If Putin accepts, it would be his first visit to the White House since 2005, when he met with former President George W. Bush. Putin last traveled to the United States in 2015, when he met briefly with former President Barack Obama on the sidelines of the U.N. General Assembly in New York.
Bolton had just arrived in Tbilisi from Moscow, where he had spoken with President Putin about the United States' decision to withdraw from a Cold War-era nuclear arms treaty that Bolton had described as "obsolete" and accused the Russians of violating.
At a separate press conference of his own on Tuesday, Putin called the decision "very dangerous."
"There would be nothing left except an arms race," Putin said.
The United States' relationship with Russia has been fraught with tension for years, including during the Trump administration. U.S. intelligence agencies concluded with high confidence that Putin ordered an influence campaign during the 2016 presidential election intended to undermine the U.S. democratic process and harm Secretary Clinton's electability. Russia has denied it interfered.
Over the past two years, the Trump administration has issued several rounds of sanctions against Russia. It also closed a West Coast consulate and expelled 60 diplomats in March as retribution for Moscow's alleged role in poisoning a former spy in the United Kingdom.
Putin and President Trump have already met several times overseas, including most recently at a bilateral summit held in Helsinki, Finland. Mr.

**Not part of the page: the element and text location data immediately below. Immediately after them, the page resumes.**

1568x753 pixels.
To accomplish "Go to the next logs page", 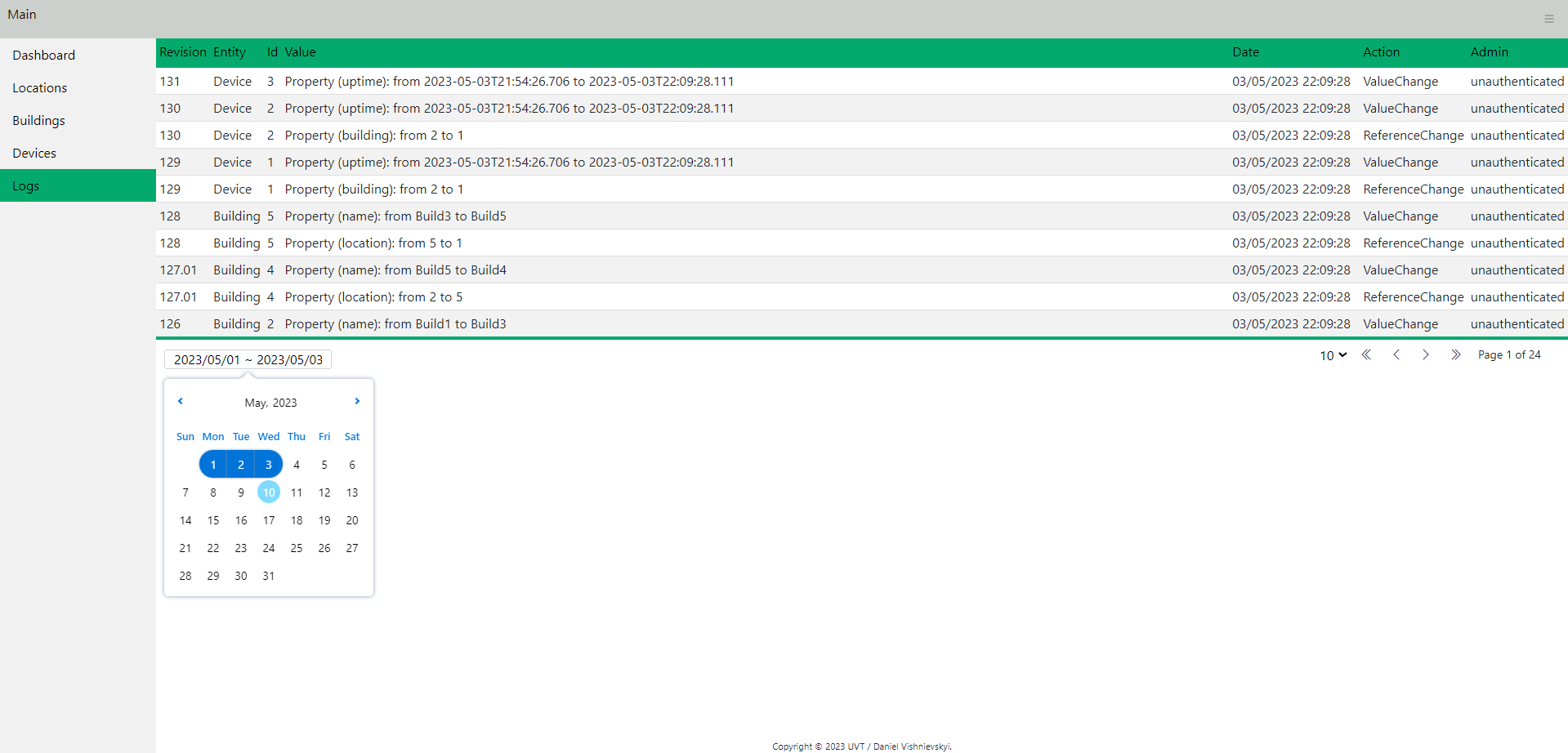I will (x=1425, y=354).
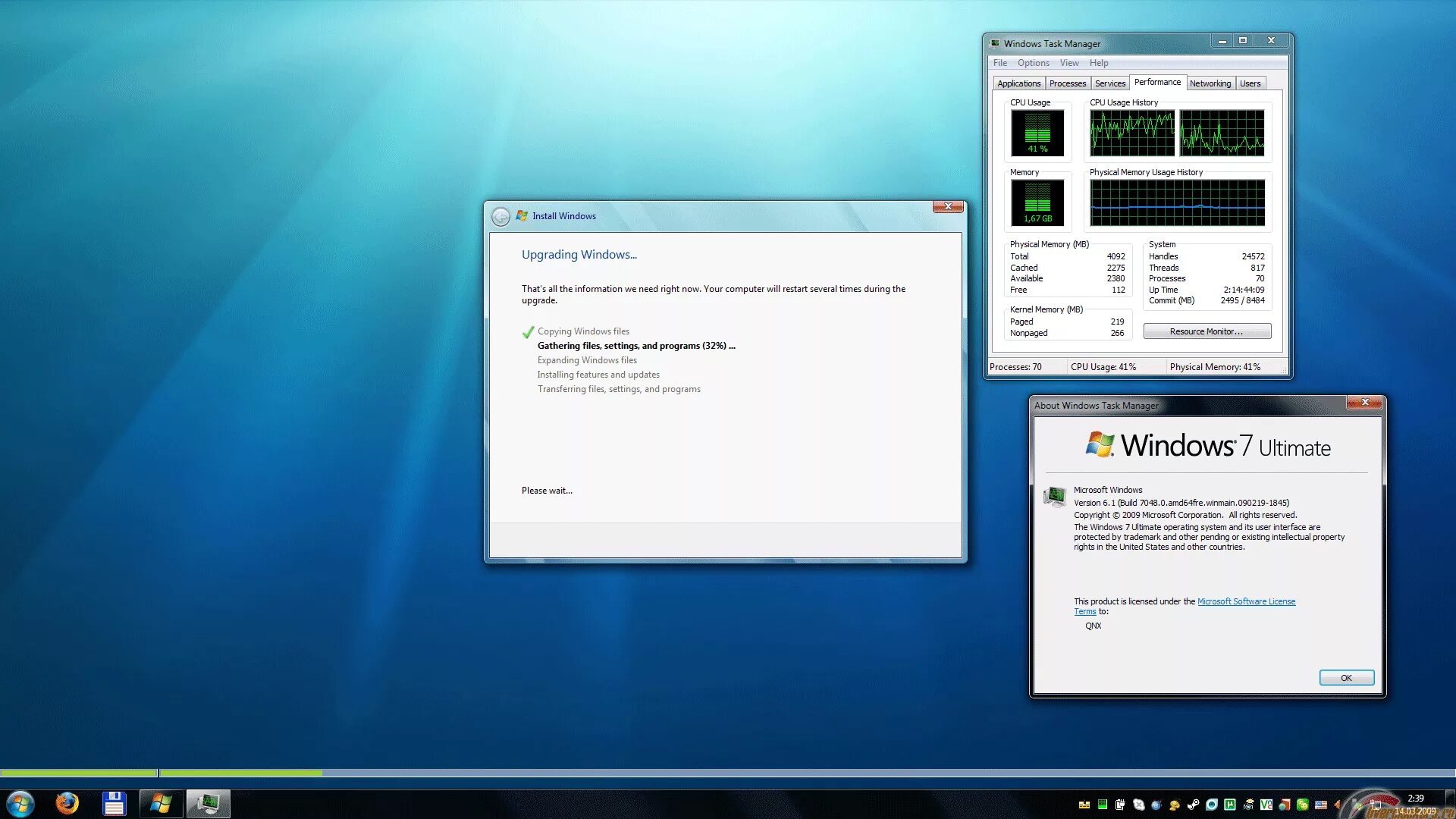Viewport: 1456px width, 819px height.
Task: Click the Task Manager Options menu
Action: 1033,62
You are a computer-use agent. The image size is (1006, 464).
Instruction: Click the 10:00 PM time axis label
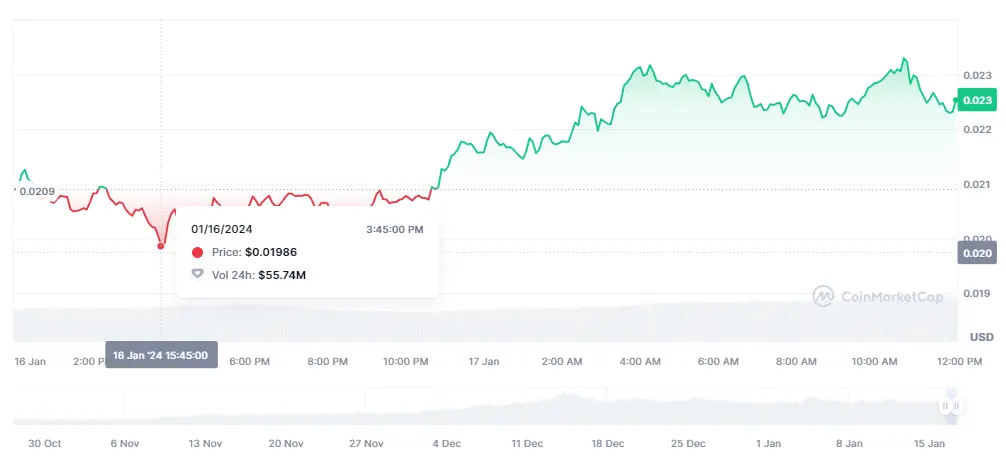tap(406, 361)
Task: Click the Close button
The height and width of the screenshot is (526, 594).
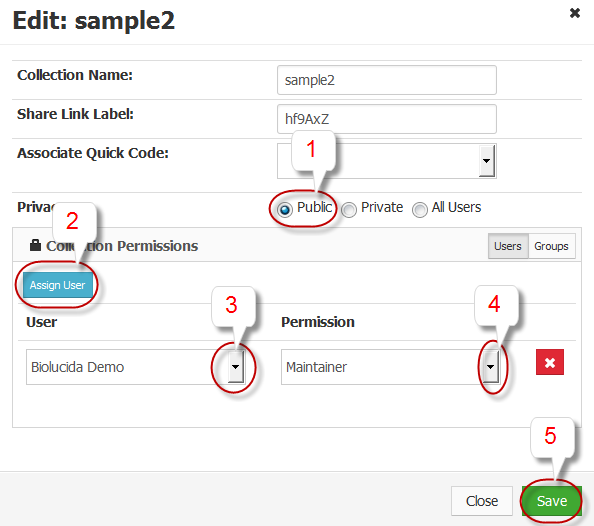Action: coord(481,501)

Trump's apparent unwillingness to condemn Russia's misbehavior at a subsequent news conference drew widespread condemnation, and some ridicule, from those who thought his deference to the Russian leader – and his ambivalence about the work of U.S. law enforcement and intelligence agencies – were inapt for an American president.
Bolton also indicated on Friday that the two presidents would meet briefly in Paris next month during a celebration of the centennial of the armistice ending World War One. "It will be a brief meeting," Bolton said.
Friday's announcement was not the first time Bolton extended an invitation to Putin to visit Washington.
In July, White House press secretary Sarah Huckabee Sanders said in a tweet that President Trump had asked Bolton to invite the Russian leader to visit the U.S. in the fall.
The news came as a surprise to several officials in the president's cabinet, including Director of National Intelligence Dan Coats, who found out about the invitation during a question-and-answer session at a security conference in Aspen, Colorado.
"Say that again?" he said at first, prompting laughter from the audience. "That's going to be special."
That invitation was subsequently delayed, Bolton later said, because the president wanted to wait until after the end of the special counsel's ongoing investigation into links between the Russian government and members of the Trump campaign.
"The president believes that the next bilateral meeting with President Putin should take place after the Russia witch hunt is over," Bolton told reporters at the time, "so we've agreed that it will be after the first of the year."
The special counsel has not made public a timeline for the expected conclusion of its investigation.